Abstract 577: Matricryptin p1158/59 Improves Cardiac Function Post-myocardial Infarction by Reducing Adverse Remodeling

Abstract

Matricryptins are biologically active peptides, generated from extracellular matrix proteolysis, able to regulate cell function and survival. We recently identified a collagen-derived matricryptin (p1158/59) that gradually forms post-myocardial infarction (MI). In humans, p1158/59 plasma levels negatively correlate with left ventricle (LV) filling pressure, indicating that therapeutic elevation of this matricryptin could benefit functional remodeling. Previously, we showed p1158/59 binds to cardiac fibroblasts in vitro to stimulate migration and mice treated with p1158/59 for 7 days post-MI display reduced fibrosis, suggestive of reduced LV remodeling.
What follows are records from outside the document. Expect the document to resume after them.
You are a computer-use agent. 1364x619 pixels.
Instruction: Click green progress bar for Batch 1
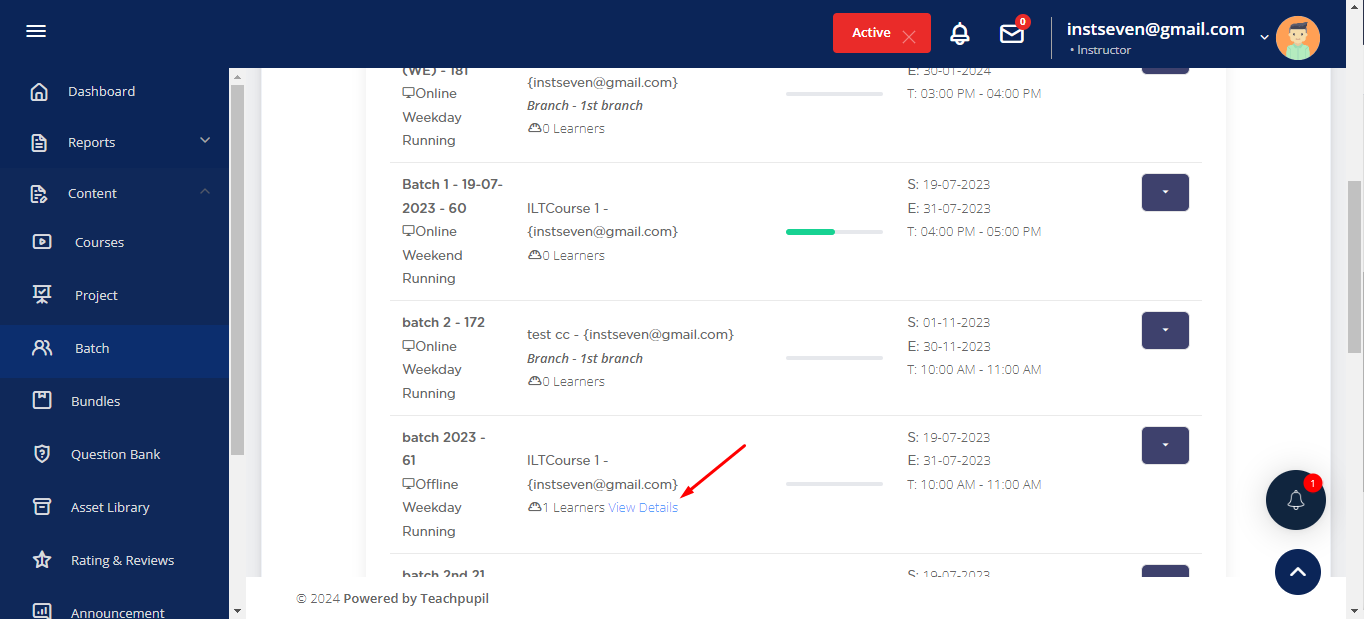click(x=811, y=232)
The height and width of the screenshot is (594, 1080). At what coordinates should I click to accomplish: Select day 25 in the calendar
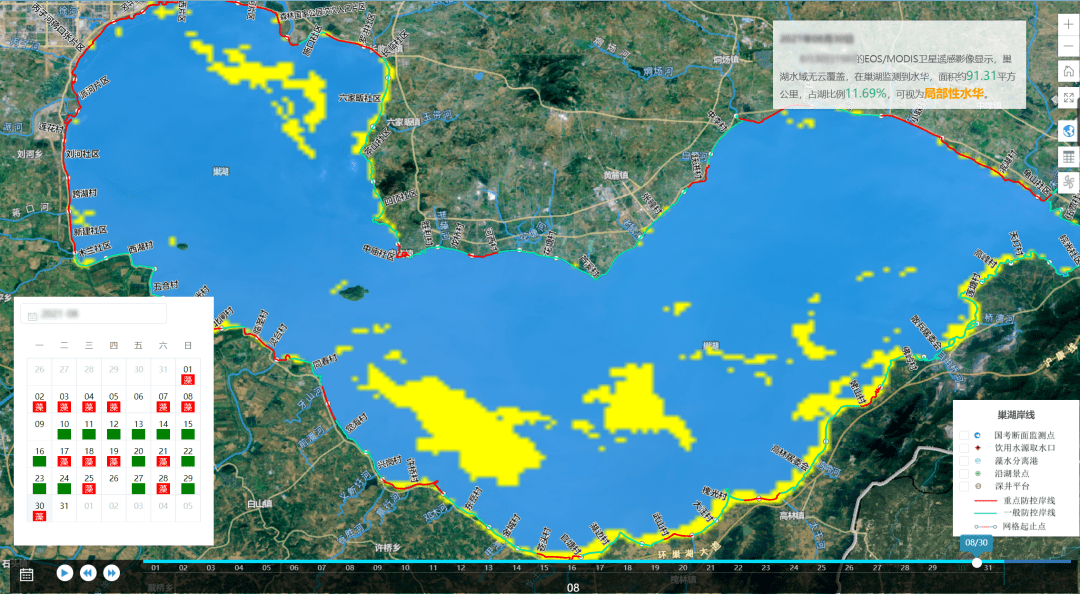(x=89, y=483)
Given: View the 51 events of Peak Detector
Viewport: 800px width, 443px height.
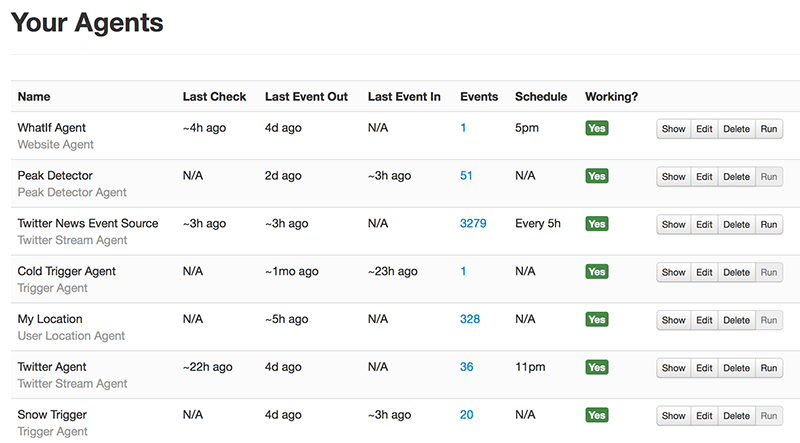Looking at the screenshot, I should click(466, 176).
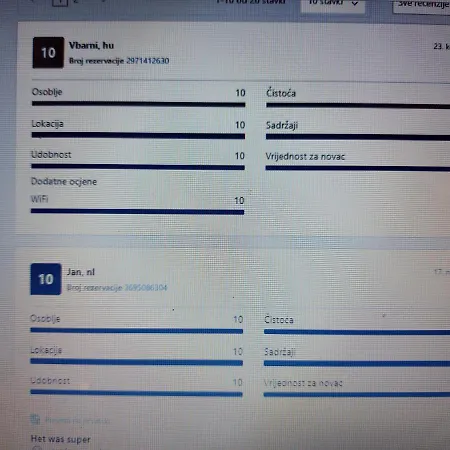This screenshot has height=450, width=450.
Task: Click the WiFi score bar under Dodatne ocjene
Action: [137, 211]
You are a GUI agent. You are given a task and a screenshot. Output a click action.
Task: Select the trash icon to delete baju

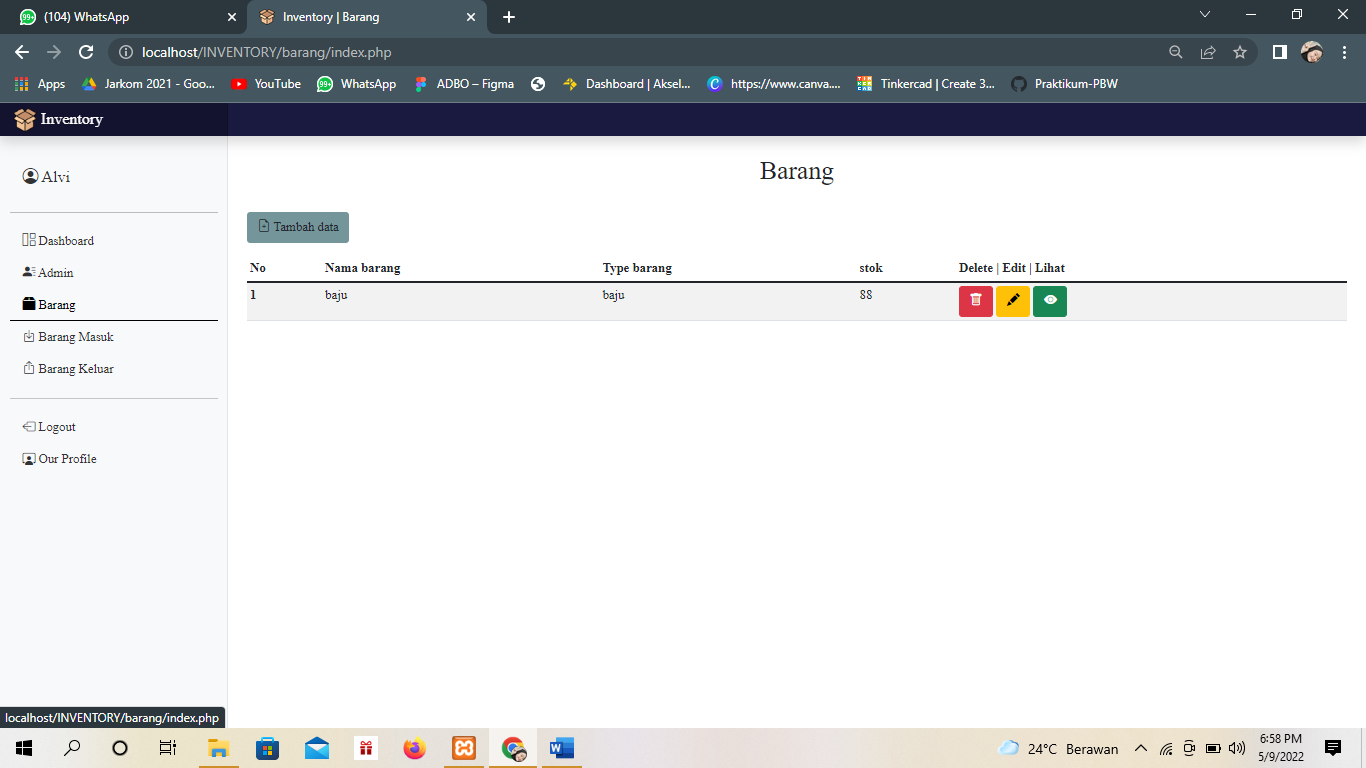coord(975,300)
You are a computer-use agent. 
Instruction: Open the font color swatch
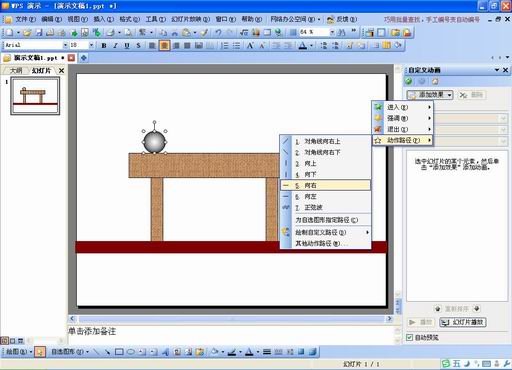click(303, 46)
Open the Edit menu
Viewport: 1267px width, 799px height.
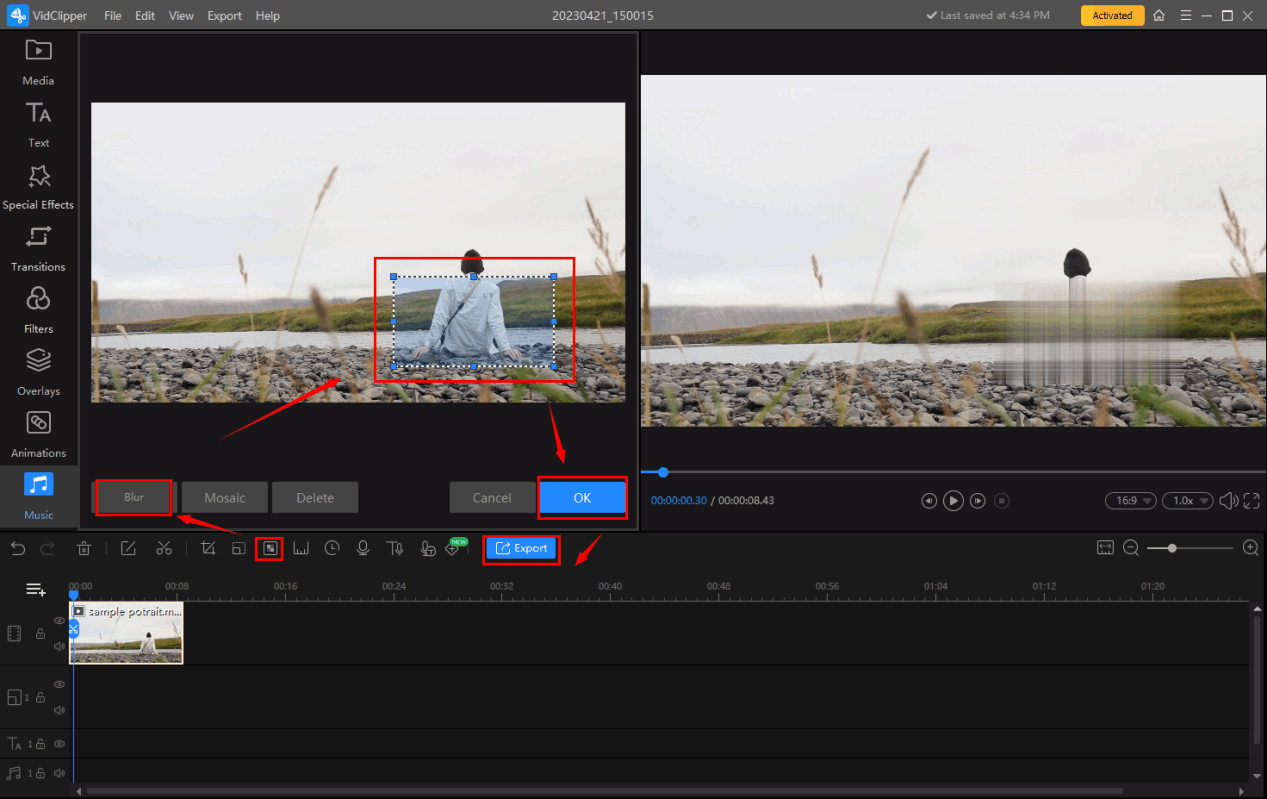(x=145, y=16)
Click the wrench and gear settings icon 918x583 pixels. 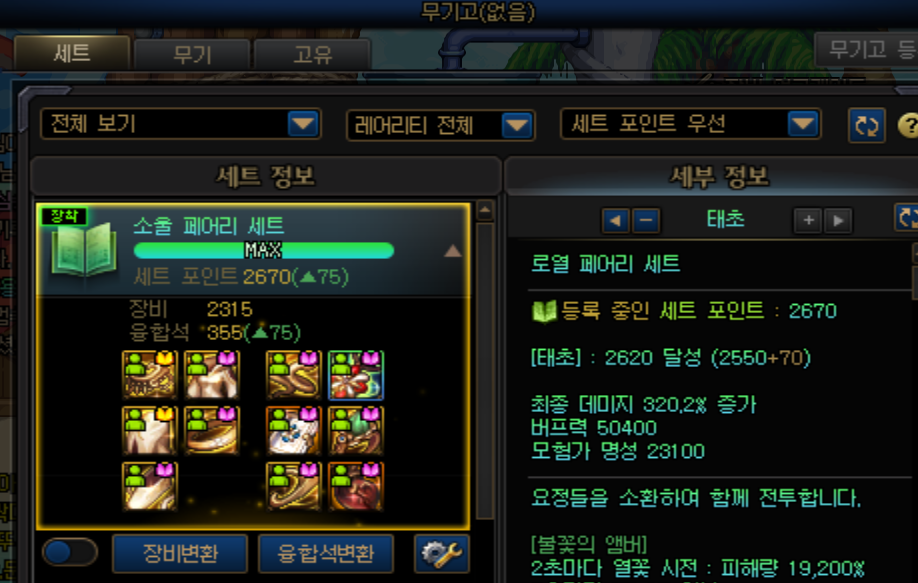tap(441, 553)

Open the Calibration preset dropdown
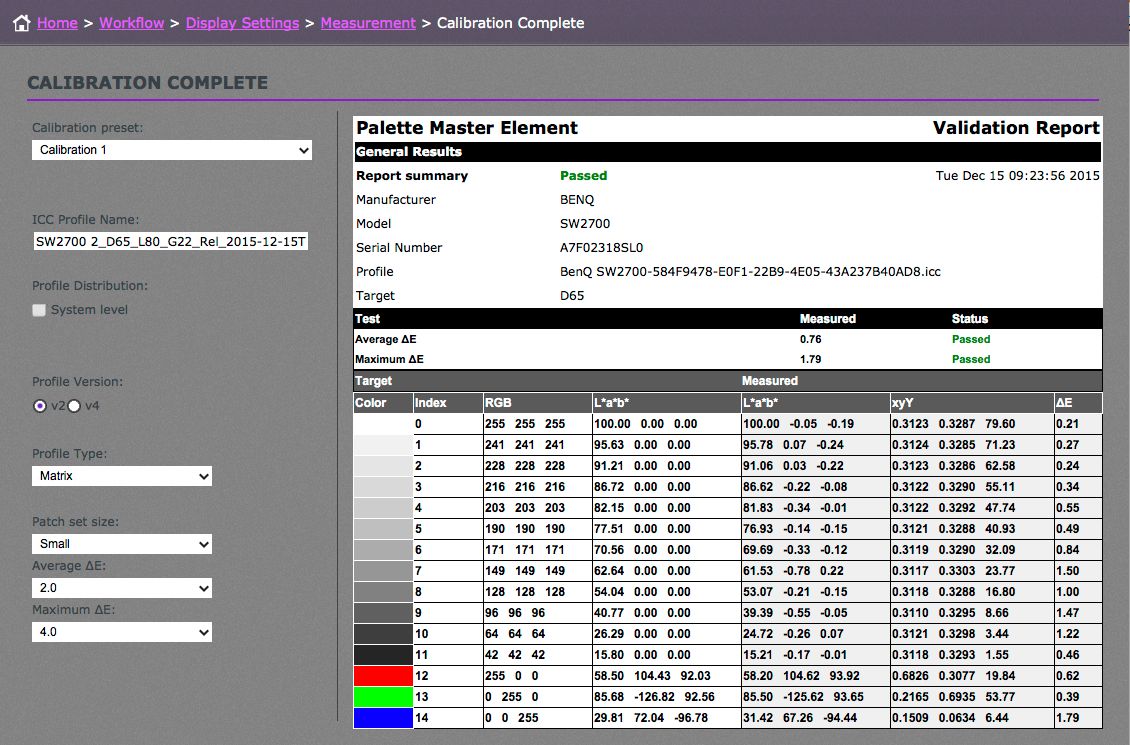[x=172, y=150]
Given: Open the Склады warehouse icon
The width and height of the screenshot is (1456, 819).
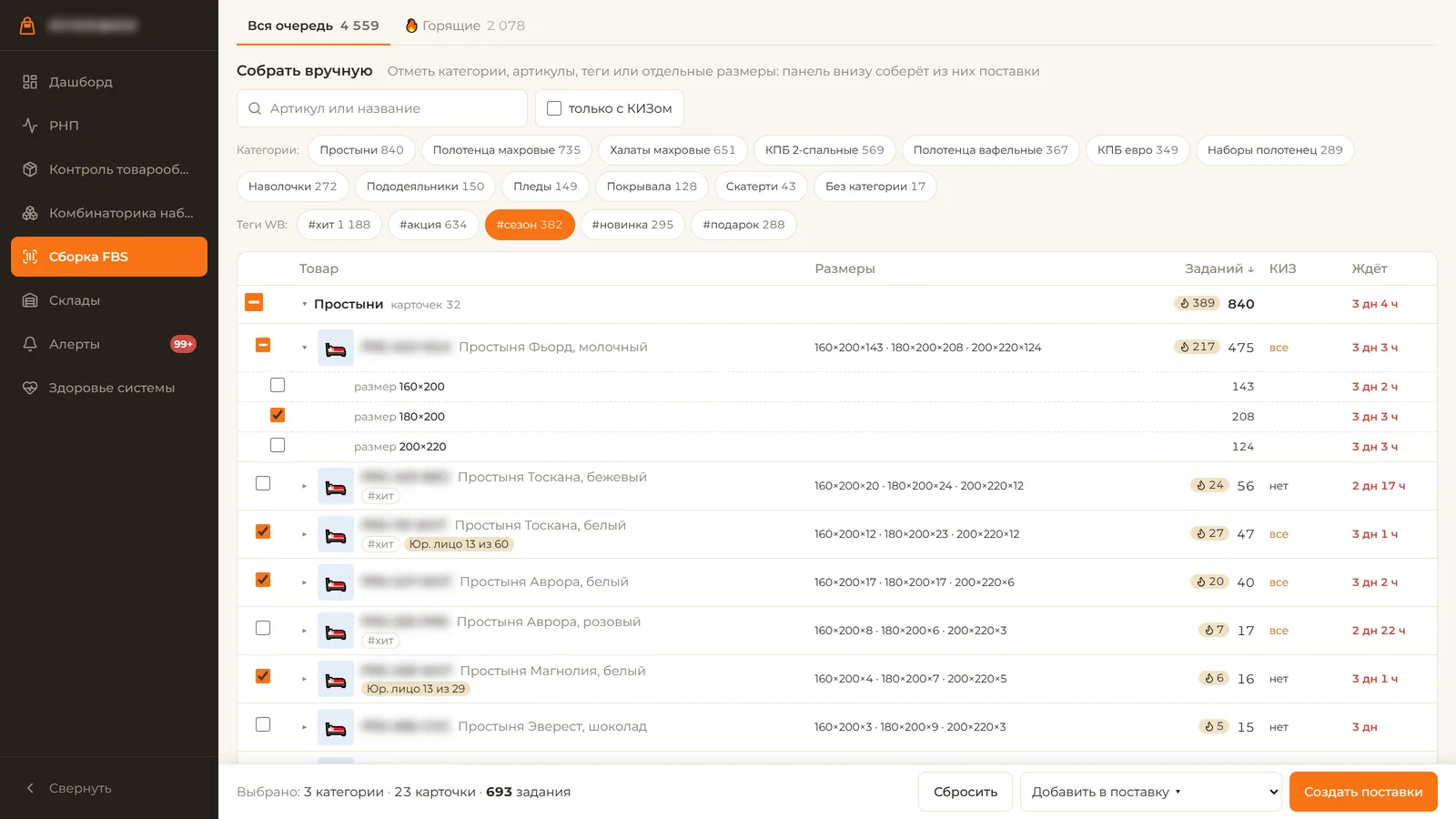Looking at the screenshot, I should (x=30, y=300).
Our goals were to establish the therapeutic effects of p1158/59 in long term cardiac remodeling and function using a rodent MI model. We used a murine permanent occlusion MI model (male and female C57Bl/6 mice, 4-6 months old, n=6/group) to assess the effects of p1158/59 treatment. Three hours after MI, mice received matricryptin (950 μg/day) or saline solution via an osmotic mini-pump for 28 days (D28). Parameters of cardiac remodeling and function were analyzed by serial echocardiography (D0, D14, D28) and LV remodeling gene arrays. As measured by ejection fraction (EF), matricryptin p1158/59 significantly blunted the reduction in cardiac function observed post-MI (saline 12% EF, p1158/59 31% EF, p=0.004). Additionally, p1158/59 reduced LV dilation displaying decreased end-systolic and end-diastolic volumes compared to controls (ESV p=0.014, EDV p=0.037). Similarly, internal diameter (ID) in diastole and systole were also reduced versus saline (IDd p=0.010, IDs p=0.014). Finally, we observed less tinning of the posterior wall (PW) in p1158/59-treated mice compared to vehicle controls (LVPWd p=0.018, LVPWs p=0.047). These results indicate that p1158/59 attenuated cardiac dysfunction and remodeling post-MI by preserving cardiac compliance and structure. Our data suggest that matricryptin p11/58/59 treatment reduces adverse remodeling post-MI resulting in improved cardiac function.